Crizzly bear foraging   The primary immediate danger is political. With bear numbers appearing to grow, Wyoming, Montana, and Idaho are pressing the U.S. Fish and Wildlife Service to remove grizzlies from the Endangered Species Act and turn management authority for them over to the states as early as 2005. Ultimately, the Fish and Wildlife Service will decide whether these states have crafted management plans that convincingly demonstrate they are up to the task.

   Anti-grizzly sentiment has boiled up recently among lawmakers in Wyoming and Idaho, at least partly because the Greater Yellowstone region is one of the fastest growing rural areas in the West. Already, Wyoming, Idaho, and Montana are planning to resurrect a trophy hunt of grizzlies. Politicians have also signaled resource extraction industries, like energy developers, that they support increased exploration in bear-occupied habitat. Critics of the Endangered Species Act, including high-ranking Bush administration officials, say the act is too cumbersome for developers.

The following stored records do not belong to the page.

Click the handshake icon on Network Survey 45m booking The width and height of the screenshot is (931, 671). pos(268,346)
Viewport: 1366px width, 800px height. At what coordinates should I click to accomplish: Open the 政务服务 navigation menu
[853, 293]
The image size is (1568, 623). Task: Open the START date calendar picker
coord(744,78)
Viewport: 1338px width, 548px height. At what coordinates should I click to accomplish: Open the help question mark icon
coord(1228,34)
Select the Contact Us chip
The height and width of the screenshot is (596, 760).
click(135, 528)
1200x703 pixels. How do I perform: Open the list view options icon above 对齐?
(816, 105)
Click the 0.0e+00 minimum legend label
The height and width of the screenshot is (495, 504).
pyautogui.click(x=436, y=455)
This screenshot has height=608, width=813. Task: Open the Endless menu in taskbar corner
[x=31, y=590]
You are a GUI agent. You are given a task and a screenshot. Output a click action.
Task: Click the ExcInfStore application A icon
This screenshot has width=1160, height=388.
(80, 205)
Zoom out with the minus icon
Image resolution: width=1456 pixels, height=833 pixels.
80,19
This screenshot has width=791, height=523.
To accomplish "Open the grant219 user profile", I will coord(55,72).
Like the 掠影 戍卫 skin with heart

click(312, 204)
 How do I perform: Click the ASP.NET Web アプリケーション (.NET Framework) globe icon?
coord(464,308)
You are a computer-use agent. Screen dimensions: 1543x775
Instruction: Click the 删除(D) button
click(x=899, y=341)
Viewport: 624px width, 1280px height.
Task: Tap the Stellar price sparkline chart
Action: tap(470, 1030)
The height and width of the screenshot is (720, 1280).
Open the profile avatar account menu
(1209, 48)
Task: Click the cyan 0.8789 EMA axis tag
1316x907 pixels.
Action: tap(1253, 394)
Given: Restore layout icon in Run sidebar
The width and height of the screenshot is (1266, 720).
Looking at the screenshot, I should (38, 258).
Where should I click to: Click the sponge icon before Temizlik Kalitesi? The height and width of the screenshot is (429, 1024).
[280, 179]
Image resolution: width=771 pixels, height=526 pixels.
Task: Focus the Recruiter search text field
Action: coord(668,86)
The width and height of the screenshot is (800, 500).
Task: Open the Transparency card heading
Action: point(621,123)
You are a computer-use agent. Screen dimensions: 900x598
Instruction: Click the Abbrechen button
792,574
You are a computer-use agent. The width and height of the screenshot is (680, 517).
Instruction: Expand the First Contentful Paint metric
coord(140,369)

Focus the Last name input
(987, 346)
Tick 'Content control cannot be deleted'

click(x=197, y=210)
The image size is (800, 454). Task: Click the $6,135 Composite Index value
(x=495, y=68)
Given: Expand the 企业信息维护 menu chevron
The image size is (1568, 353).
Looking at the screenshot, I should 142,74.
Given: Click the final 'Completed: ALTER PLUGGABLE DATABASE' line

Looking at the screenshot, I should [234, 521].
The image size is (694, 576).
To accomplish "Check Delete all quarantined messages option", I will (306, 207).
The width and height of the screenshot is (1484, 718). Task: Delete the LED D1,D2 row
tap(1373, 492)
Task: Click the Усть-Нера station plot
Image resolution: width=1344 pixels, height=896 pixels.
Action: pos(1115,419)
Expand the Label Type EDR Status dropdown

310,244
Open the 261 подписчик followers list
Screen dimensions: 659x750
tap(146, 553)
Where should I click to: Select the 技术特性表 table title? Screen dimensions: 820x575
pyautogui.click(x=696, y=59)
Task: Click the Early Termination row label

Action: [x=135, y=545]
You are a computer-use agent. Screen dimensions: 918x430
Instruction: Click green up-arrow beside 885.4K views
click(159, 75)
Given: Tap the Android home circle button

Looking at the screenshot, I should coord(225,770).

   The states' delisting proposal has met with concern from conservationists who believe the Endangered Species Act has been a pivotal tool in protecting habitat. It has controlled invasive land uses, ranging from oil and gas drilling and livestock grazing to logging and off-road vehicle use on public lands outside Yellowstone where many bears live.

   "But for Endangered Species Act protections, the great bear in the Lower 48 would have gone the way of the passenger pigeon by now," says Louisa Willcox, a Montana activist involved with grizzly bear conservation for three decades.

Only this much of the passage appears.